Reading passage:
○ ○ ○ ○ ○

Couples Retreat beauty Malin Akerman, whom I found myself in a tete-a-tete with at the precise time that the blackout happened here in a Toronto mall in, of all places, a Juicy Couture store (!) — very Stephen King by way of J. Lo– was considerably and categorically more blase. The Canadian managed to look even movie star-luminescent, if that is possible in the dark.
“Yes, it was me,” yuk-yuk’ed a late-arriving Alison Brie, who plays Pete’s rather fastidious housewife on mad Men and can also be found hooting it up of late on TV’s zany Community. “I caused the blackout,” she confessed.
But the party played on, yes, it did.
Even though all the rest of the stores in Yorkdale Mall quickly shuttered — “scared of looting,” a fellow journo revealed — Juicy wasn’t going to let a little power outage get in the way of the opening of their first, very first, we’re-more-than-just-velour-jogging-suits-thank-you-very-much store in the great nation of Canada!

○ ○ ○ ○ ○

[Lines of data]

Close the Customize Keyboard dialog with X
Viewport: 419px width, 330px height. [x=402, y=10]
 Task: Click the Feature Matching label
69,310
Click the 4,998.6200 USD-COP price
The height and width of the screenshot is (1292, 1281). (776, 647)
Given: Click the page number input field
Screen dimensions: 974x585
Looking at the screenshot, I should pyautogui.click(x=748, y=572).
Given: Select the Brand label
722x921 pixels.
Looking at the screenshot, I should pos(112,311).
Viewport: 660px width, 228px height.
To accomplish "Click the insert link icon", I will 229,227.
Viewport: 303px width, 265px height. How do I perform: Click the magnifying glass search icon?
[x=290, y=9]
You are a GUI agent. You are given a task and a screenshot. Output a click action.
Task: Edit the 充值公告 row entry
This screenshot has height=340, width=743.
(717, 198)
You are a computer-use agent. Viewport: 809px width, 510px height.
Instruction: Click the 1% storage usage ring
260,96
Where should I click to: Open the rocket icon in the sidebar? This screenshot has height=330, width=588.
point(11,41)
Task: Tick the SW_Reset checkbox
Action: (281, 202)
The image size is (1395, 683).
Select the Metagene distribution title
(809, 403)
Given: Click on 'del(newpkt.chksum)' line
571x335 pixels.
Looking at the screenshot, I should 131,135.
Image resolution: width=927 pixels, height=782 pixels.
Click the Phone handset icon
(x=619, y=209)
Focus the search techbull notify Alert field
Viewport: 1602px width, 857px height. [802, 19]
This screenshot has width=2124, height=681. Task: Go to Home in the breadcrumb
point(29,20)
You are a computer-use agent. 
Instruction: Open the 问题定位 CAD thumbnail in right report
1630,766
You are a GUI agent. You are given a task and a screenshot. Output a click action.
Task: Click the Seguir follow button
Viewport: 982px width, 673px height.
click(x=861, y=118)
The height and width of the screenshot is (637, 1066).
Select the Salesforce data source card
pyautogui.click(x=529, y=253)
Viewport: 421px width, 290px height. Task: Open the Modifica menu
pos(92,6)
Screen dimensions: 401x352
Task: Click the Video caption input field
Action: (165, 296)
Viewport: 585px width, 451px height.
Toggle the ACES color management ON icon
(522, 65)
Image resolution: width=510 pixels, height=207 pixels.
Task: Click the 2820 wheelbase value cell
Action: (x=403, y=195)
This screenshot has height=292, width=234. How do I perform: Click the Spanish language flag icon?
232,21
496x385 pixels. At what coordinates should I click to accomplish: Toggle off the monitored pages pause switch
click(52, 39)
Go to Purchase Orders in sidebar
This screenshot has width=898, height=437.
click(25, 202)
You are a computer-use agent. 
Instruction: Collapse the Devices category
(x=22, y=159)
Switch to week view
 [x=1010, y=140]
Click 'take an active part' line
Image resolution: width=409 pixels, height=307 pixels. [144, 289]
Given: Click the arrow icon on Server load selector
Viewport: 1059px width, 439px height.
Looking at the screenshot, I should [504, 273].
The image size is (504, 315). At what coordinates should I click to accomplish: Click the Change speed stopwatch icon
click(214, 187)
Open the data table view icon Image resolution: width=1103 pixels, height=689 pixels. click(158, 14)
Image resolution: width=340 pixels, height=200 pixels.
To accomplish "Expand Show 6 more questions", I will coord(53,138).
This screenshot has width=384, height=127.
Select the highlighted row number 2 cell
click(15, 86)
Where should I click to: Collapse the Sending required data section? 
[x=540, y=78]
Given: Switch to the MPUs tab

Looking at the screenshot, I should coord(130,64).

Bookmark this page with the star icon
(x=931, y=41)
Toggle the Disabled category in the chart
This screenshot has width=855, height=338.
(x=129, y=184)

○ ○ ○ ○ ○

Actions to take:
(a) Answer these questions using the piece about the blackout at the Toronto mall:
(i) In what kind of store was the writer when the blackout happened?
(ii) Who claimed to have caused the blackout?
(iii) According to a fellow journalist, why did the other stores in the mall close?
(b) Write the next part of the piece about the Juicy Couture store opening during the Toronto mall blackout, picking up after its final sentence.

Written responses:
(a)
(i) A Juicy Couture store.
(ii) Alison Brie.
(iii) They were scared of looting.

(b)
Outside, there was a certain pandemonium due to the rush of fleeing customers, and the unusual monsoon state of affairs, and a near-half-hour-long trip to just get out of the mall’s parking lot. Inside, there were darling mini-brie sandwiches, served by quite tall sometime male models, and celebrities — celebrities! goodness! — putting the juice into Juicy!
“Head-to-toe Juicy,” the seriously cool-looking Malin told me about her party gear. except for the shoes. Those were Acne.
Blackouts and malls. Leading ladies and grilled cheese. you would have thought I’d covered it, right? well, I didn’t even mention that halfway through the store party, my jaw dropped — OK, a little — when a guy I used to know arrived at the affair having “transitioned” into a woman, ChastityBono-style.
-Britain’s Jenson Button, the reigning Formula 1 champ, is set to be feted at a party occurring next Tuesday at Boss’s ground-zero on Bloor.
-Conquering his post-show appetite at Cinq 01 earlier this week, in a room that also had pulled out the likes of Stacey Kimel, Trinity Jackman and Elisa Nuyten? That would be that peripatetic designer’s designer Haider Ackermann, who flew in from Paris to show his stuff at a swanky catwalk, organized by 119 Corbo and held earlier that eve at the ROM.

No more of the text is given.